### PROBLEM DESCRIPTION:
Can the data below be echoed back word for word?

Stored records
>>>

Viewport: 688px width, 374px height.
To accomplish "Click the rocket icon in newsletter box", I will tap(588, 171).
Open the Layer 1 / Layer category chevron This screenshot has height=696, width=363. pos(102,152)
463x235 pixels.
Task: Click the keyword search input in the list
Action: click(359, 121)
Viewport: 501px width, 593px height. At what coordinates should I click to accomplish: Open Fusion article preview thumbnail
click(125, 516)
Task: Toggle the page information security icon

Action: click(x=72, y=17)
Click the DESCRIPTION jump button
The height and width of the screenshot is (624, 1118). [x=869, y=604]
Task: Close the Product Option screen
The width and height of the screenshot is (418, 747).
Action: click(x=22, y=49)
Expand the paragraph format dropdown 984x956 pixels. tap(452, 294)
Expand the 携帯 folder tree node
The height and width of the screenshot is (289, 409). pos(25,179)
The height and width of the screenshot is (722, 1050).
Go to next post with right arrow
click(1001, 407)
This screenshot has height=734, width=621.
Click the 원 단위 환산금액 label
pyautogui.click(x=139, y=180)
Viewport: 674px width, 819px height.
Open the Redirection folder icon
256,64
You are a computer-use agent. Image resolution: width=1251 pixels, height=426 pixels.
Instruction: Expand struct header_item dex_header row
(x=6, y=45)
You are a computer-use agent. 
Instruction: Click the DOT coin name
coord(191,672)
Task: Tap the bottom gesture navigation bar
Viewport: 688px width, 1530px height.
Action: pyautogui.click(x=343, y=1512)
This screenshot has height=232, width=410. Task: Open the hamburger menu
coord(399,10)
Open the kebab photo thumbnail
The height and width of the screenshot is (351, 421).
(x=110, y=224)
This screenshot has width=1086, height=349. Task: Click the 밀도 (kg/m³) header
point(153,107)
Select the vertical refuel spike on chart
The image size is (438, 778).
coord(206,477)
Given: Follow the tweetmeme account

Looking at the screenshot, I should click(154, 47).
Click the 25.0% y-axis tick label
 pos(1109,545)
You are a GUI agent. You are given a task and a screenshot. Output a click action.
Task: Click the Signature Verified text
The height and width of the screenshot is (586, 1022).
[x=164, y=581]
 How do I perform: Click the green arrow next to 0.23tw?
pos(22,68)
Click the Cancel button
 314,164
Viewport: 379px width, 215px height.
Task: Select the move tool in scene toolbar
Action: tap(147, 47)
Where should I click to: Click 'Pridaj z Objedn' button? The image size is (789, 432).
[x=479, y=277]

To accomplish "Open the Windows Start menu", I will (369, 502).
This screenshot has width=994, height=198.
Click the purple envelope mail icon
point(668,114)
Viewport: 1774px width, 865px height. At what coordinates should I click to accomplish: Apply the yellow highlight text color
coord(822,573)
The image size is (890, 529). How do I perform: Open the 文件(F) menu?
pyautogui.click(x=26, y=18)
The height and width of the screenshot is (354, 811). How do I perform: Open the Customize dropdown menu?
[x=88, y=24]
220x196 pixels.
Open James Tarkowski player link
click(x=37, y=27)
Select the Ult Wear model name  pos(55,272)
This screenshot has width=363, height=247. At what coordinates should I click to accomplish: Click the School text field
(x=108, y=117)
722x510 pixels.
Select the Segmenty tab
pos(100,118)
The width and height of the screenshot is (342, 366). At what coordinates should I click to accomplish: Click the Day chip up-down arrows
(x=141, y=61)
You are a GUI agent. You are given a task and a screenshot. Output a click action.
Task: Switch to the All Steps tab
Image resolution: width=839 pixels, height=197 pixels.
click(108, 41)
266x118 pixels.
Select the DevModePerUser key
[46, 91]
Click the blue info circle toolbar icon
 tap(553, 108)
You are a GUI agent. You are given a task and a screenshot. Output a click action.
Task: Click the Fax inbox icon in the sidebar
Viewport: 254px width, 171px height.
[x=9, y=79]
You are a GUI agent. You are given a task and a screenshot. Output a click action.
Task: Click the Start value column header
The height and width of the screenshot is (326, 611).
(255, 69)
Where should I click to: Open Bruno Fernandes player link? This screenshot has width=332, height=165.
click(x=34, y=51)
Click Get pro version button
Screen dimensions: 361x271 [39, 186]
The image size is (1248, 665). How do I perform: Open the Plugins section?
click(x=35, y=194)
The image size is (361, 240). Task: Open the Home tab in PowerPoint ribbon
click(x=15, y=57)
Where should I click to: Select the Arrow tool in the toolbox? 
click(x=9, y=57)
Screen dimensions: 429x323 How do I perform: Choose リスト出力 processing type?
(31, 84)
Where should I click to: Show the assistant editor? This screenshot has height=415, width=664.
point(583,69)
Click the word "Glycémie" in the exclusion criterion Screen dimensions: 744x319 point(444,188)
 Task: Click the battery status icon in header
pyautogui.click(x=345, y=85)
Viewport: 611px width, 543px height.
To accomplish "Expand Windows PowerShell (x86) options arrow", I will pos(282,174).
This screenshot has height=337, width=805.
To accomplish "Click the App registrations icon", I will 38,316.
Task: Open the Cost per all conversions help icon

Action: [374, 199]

<<<

### RESPONSE AREA:
Viewport: 688px width, 374px height.
To accomplish "Click the rocket icon in newsletter box", I will tap(588, 171).
Open the Layer 1 / Layer category chevron This screenshot has height=696, width=363. pos(102,152)
463x235 pixels.
Task: Click the keyword search input in the list
Action: click(359, 121)
Viewport: 501px width, 593px height. At what coordinates should I click to accomplish: Open Fusion article preview thumbnail
click(125, 516)
Task: Toggle the page information security icon

Action: click(x=72, y=17)
Click the DESCRIPTION jump button
The height and width of the screenshot is (624, 1118). [x=869, y=604]
Task: Close the Product Option screen
The width and height of the screenshot is (418, 747).
Action: click(x=22, y=49)
Expand the paragraph format dropdown 984x956 pixels. tap(452, 294)
Expand the 携帯 folder tree node
The height and width of the screenshot is (289, 409). pos(25,179)
The height and width of the screenshot is (722, 1050).
Go to next post with right arrow
click(1001, 407)
This screenshot has height=734, width=621.
Click the 원 단위 환산금액 label
pyautogui.click(x=139, y=180)
Viewport: 674px width, 819px height.
Open the Redirection folder icon
256,64
You are a computer-use agent. Image resolution: width=1251 pixels, height=426 pixels.
Instruction: Expand struct header_item dex_header row
(x=6, y=45)
You are a computer-use agent. 
Instruction: Click the DOT coin name
coord(191,672)
Task: Tap the bottom gesture navigation bar
Viewport: 688px width, 1530px height.
Action: pyautogui.click(x=343, y=1512)
This screenshot has height=232, width=410. Task: Open the hamburger menu
coord(399,10)
Open the kebab photo thumbnail
The height and width of the screenshot is (351, 421).
(x=110, y=224)
This screenshot has width=1086, height=349. Task: Click the 밀도 (kg/m³) header
point(153,107)
Select the vertical refuel spike on chart
The image size is (438, 778).
coord(206,477)
Given: Follow the tweetmeme account

Looking at the screenshot, I should click(154, 47).
Click the 25.0% y-axis tick label
 pos(1109,545)
You are a GUI agent. You are given a task and a screenshot. Output a click action.
Task: Click the Signature Verified text
The height and width of the screenshot is (586, 1022).
[x=164, y=581]
 How do I perform: Click the green arrow next to 0.23tw?
pos(22,68)
Click the Cancel button
 314,164
Viewport: 379px width, 215px height.
Task: Select the move tool in scene toolbar
Action: tap(147, 47)
Where should I click to: Click 'Pridaj z Objedn' button? The image size is (789, 432).
[x=479, y=277]

To accomplish "Open the Windows Start menu", I will (369, 502).
This screenshot has width=994, height=198.
Click the purple envelope mail icon
point(668,114)
Viewport: 1774px width, 865px height. At what coordinates should I click to accomplish: Apply the yellow highlight text color
coord(822,573)
The image size is (890, 529). How do I perform: Open the 文件(F) menu?
pyautogui.click(x=26, y=18)
The height and width of the screenshot is (354, 811). How do I perform: Open the Customize dropdown menu?
[x=88, y=24]
220x196 pixels.
Open James Tarkowski player link
click(x=37, y=27)
Select the Ult Wear model name  pos(55,272)
This screenshot has width=363, height=247. At what coordinates should I click to accomplish: Click the School text field
(x=108, y=117)
722x510 pixels.
Select the Segmenty tab
pos(100,118)
The width and height of the screenshot is (342, 366). At what coordinates should I click to accomplish: Click the Day chip up-down arrows
(x=141, y=61)
You are a GUI agent. You are given a task and a screenshot. Output a click action.
Task: Switch to the All Steps tab
Image resolution: width=839 pixels, height=197 pixels.
click(108, 41)
266x118 pixels.
Select the DevModePerUser key
[46, 91]
Click the blue info circle toolbar icon
 tap(553, 108)
You are a GUI agent. You are given a task and a screenshot. Output a click action.
Task: Click the Fax inbox icon in the sidebar
Viewport: 254px width, 171px height.
[x=9, y=79]
You are a GUI agent. You are given a task and a screenshot. Output a click action.
Task: Click the Start value column header
The height and width of the screenshot is (326, 611).
(255, 69)
Where should I click to: Open Bruno Fernandes player link? This screenshot has width=332, height=165.
click(x=34, y=51)
Click Get pro version button
Screen dimensions: 361x271 [39, 186]
The image size is (1248, 665). How do I perform: Open the Plugins section?
click(x=35, y=194)
The image size is (361, 240). Task: Open the Home tab in PowerPoint ribbon
click(x=15, y=57)
Where should I click to: Select the Arrow tool in the toolbox? 
click(x=9, y=57)
Screen dimensions: 429x323 How do I perform: Choose リスト出力 processing type?
(31, 84)
Where should I click to: Show the assistant editor? This screenshot has height=415, width=664.
point(583,69)
Click the word "Glycémie" in the exclusion criterion Screen dimensions: 744x319 point(444,188)
 Task: Click the battery status icon in header
pyautogui.click(x=345, y=85)
Viewport: 611px width, 543px height.
To accomplish "Expand Windows PowerShell (x86) options arrow", I will pos(282,174).
This screenshot has height=337, width=805.
To accomplish "Click the App registrations icon", I will 38,316.
Task: Open the Cost per all conversions help icon

Action: [374, 199]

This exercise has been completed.